TUGAS A: Salin persis bagian kutipan tentang Nekorobi Cat Cafe, dari kata "Wahai para pecinta" sampai dengan kata "ke sana juga.".

KUTIPAN TEKS:
━━━

Wahai para pecinta kucing atau yang mengaku 'cat lover', pasti kalian sudah gak asing lagi dengan (mungkin) satu-satunya kafe kucing di dunia: Nekorobi Cat Cafe di Tokyo, Jepang. Meskipun dengan harga yang tidak murah (bahkan untuk ukuran orang Jepang), cafe unik ini tetap eksis bahkan menjadi salah satu 'hal yang wajib dilakukan' di Tokyo. Saat aku browsing dengan keywords 'must to do things in Tokyo', nama Nekorobi Cat Cafe menjadi salah satu top tennya. Dan akhirnya aku ke sana juga.

━━━

BAHAN YANG DIBERIKAN:

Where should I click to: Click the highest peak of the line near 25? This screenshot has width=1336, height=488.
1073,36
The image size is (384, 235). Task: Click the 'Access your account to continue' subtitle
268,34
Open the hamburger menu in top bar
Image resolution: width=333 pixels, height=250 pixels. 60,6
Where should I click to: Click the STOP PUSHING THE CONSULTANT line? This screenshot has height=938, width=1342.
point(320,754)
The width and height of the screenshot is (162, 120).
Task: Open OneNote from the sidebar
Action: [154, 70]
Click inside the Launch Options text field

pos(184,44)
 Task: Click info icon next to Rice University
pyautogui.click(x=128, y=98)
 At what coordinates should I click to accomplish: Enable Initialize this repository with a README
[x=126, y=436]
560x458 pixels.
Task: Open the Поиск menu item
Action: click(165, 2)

━━━

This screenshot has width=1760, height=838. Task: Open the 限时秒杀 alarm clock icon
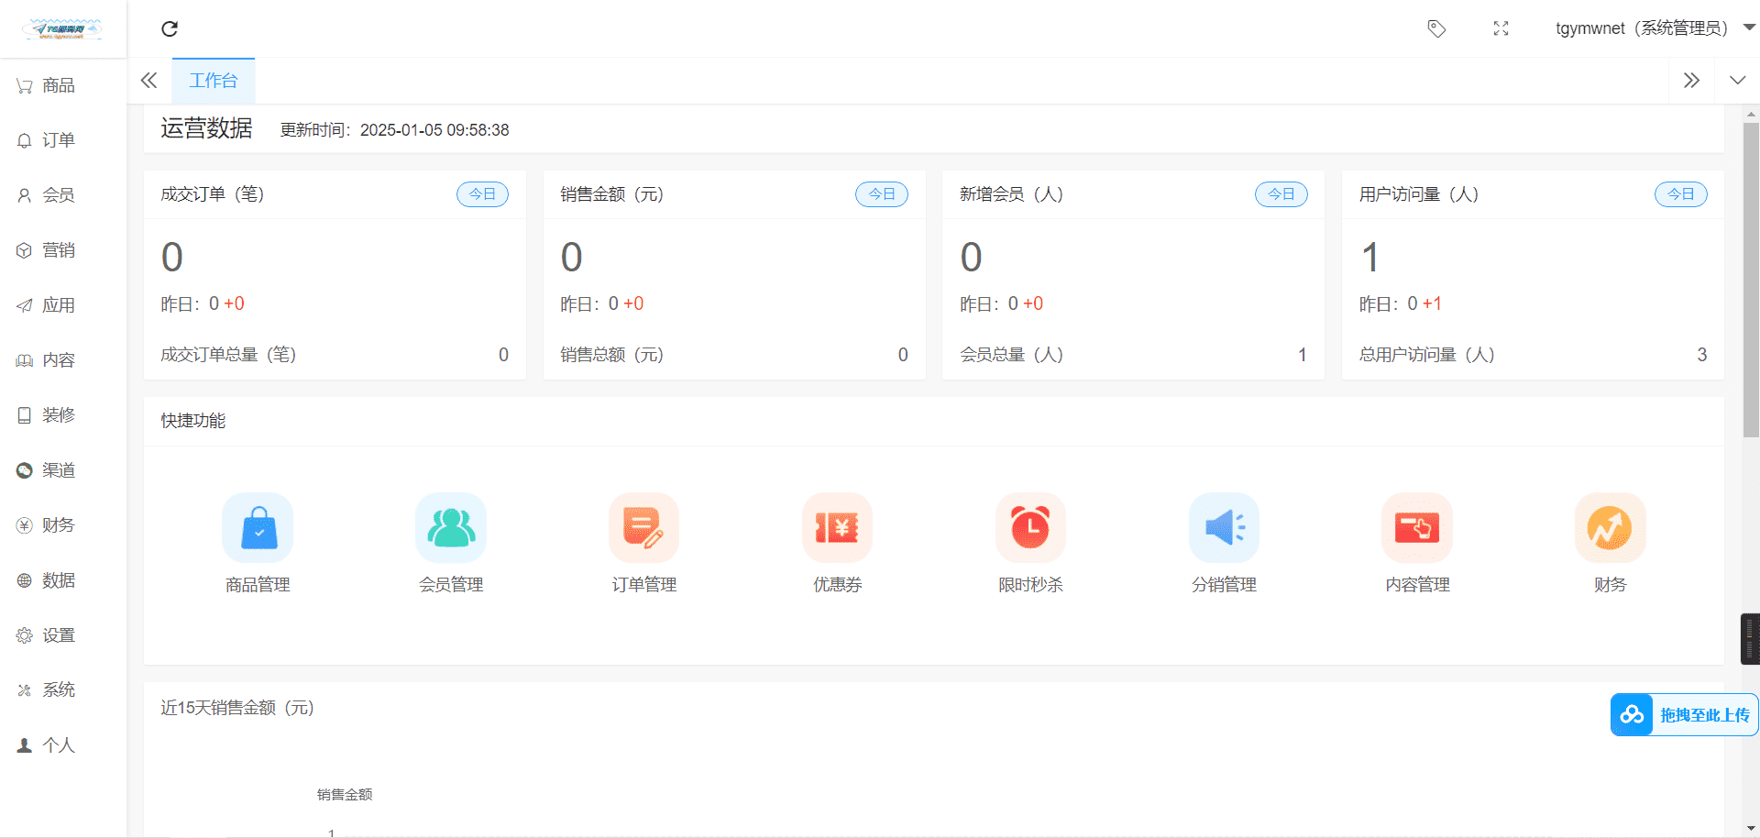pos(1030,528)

━━━

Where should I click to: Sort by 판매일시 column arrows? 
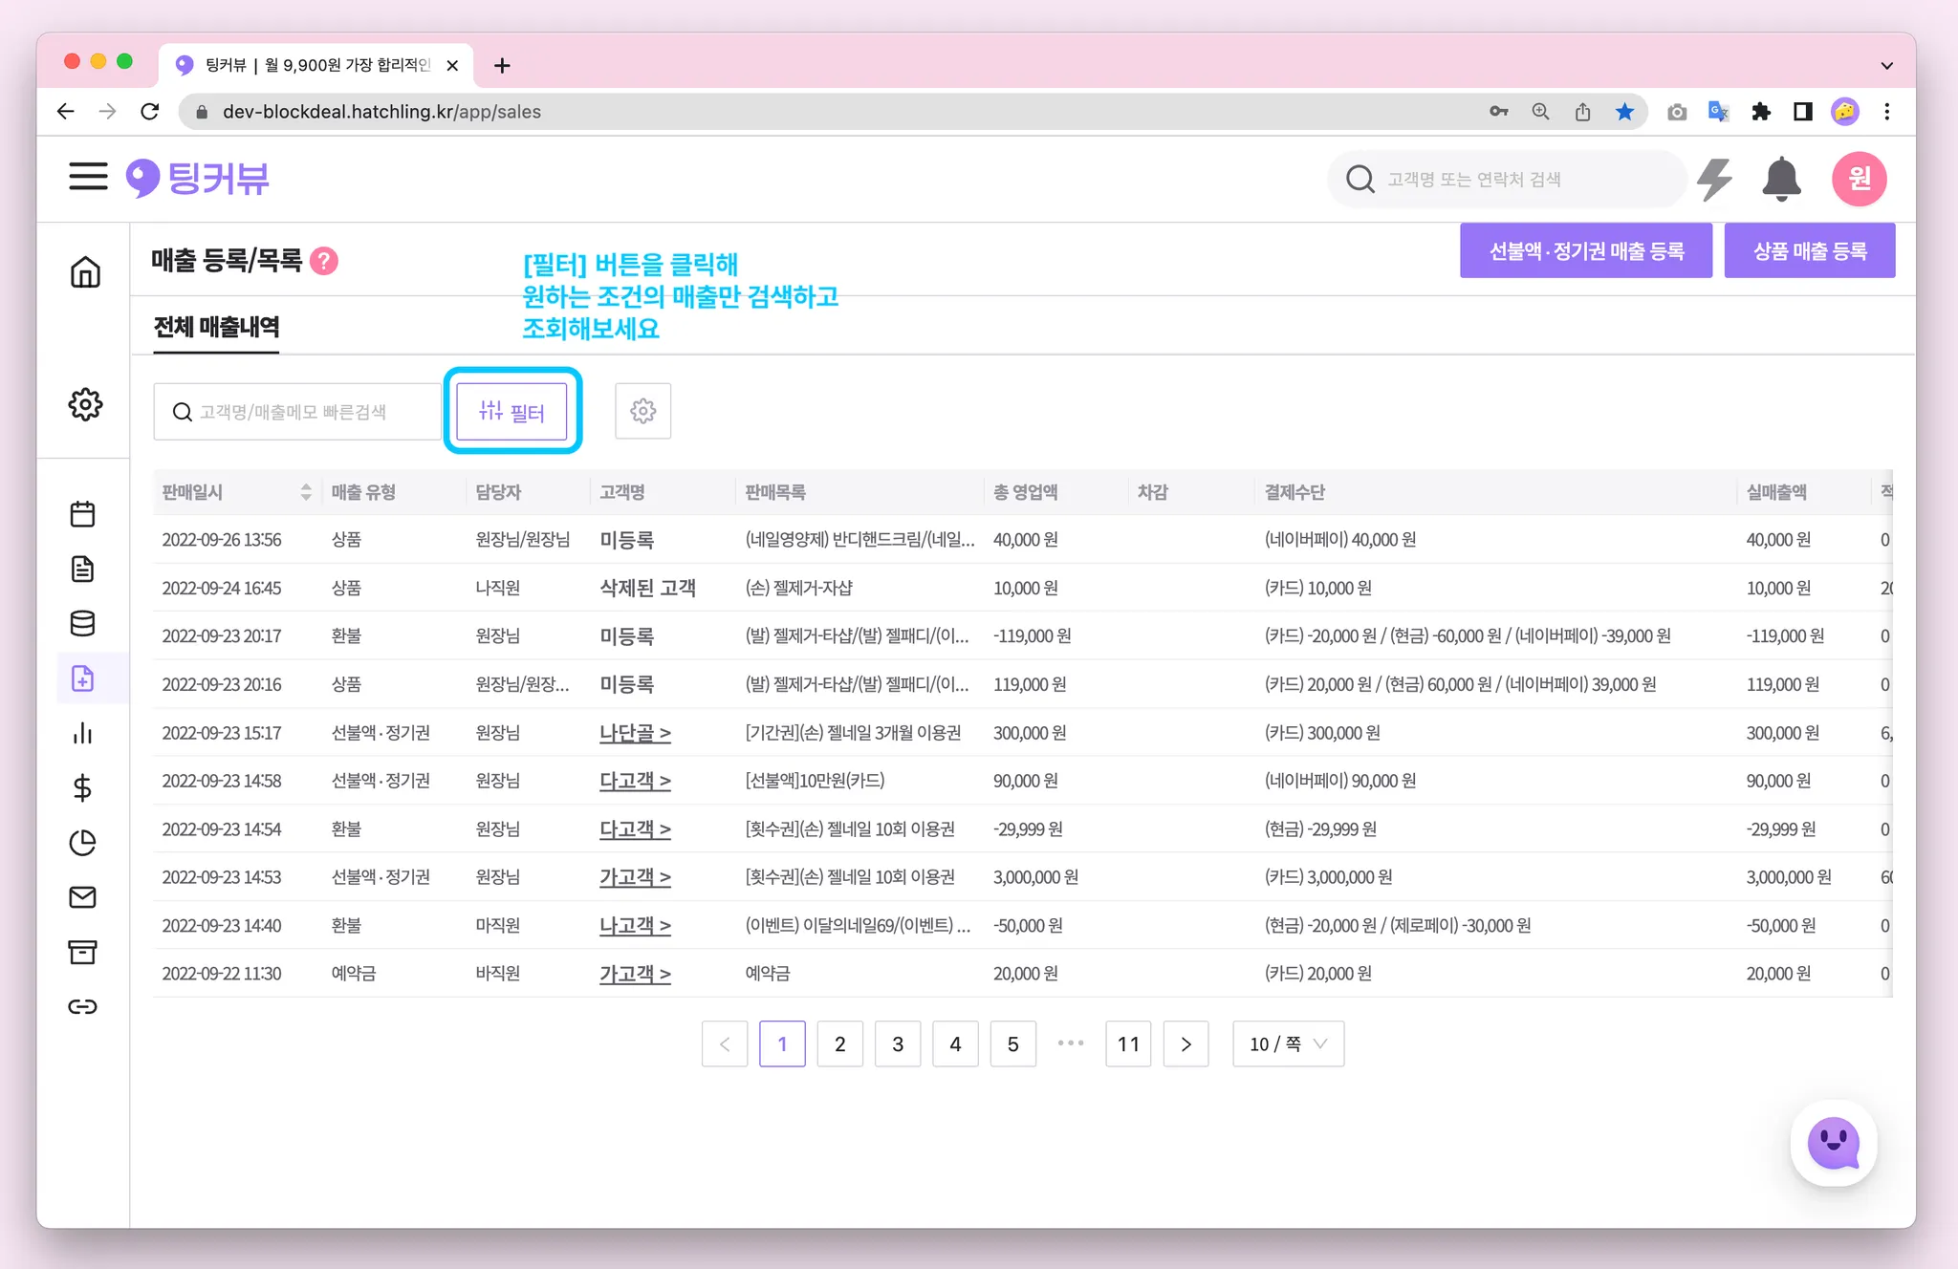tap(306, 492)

━━━

TUGAS B: Sajikan isi daftar dari baris yang memuat "This screenshot has width=1760, height=838." sampai dengan baris yang memuat "pos(1030,528)" sebagai CSV dua kolom bernama teks dan jawaban, satu baris CSV untuk tiap pasangan, dengan setiap nilai dalam satu kolom berkutip dan jeda barisnya diganti spasi. Gambar tidak perlu disertakan dalam hasilnya.

JAWABAN LENGKAP A:
Wahai para pecinta kucing atau yang mengaku 'cat lover', pasti kalian sudah gak asing lagi dengan (mungkin) satu-satunya kafe kucing di dunia: Nekorobi Cat Cafe di Tokyo, Jepang. Meskipun dengan harga yang tidak murah (bahkan untuk ukuran orang Jepang), cafe unik ini tetap eksis bahkan menjadi salah satu 'hal yang wajib dilakukan' di Tokyo. Saat aku browsing dengan keywords 'must to do things in Tokyo', nama Nekorobi Cat Cafe menjadi salah satu top tennya. Dan akhirnya aku ke sana juga.

JAWABAN LENGKAP B:
teks,jawaban
"This screenshot has width=1760, height=838. Task: Open the 限时秒杀 alarm clock icon","pos(1030,528)"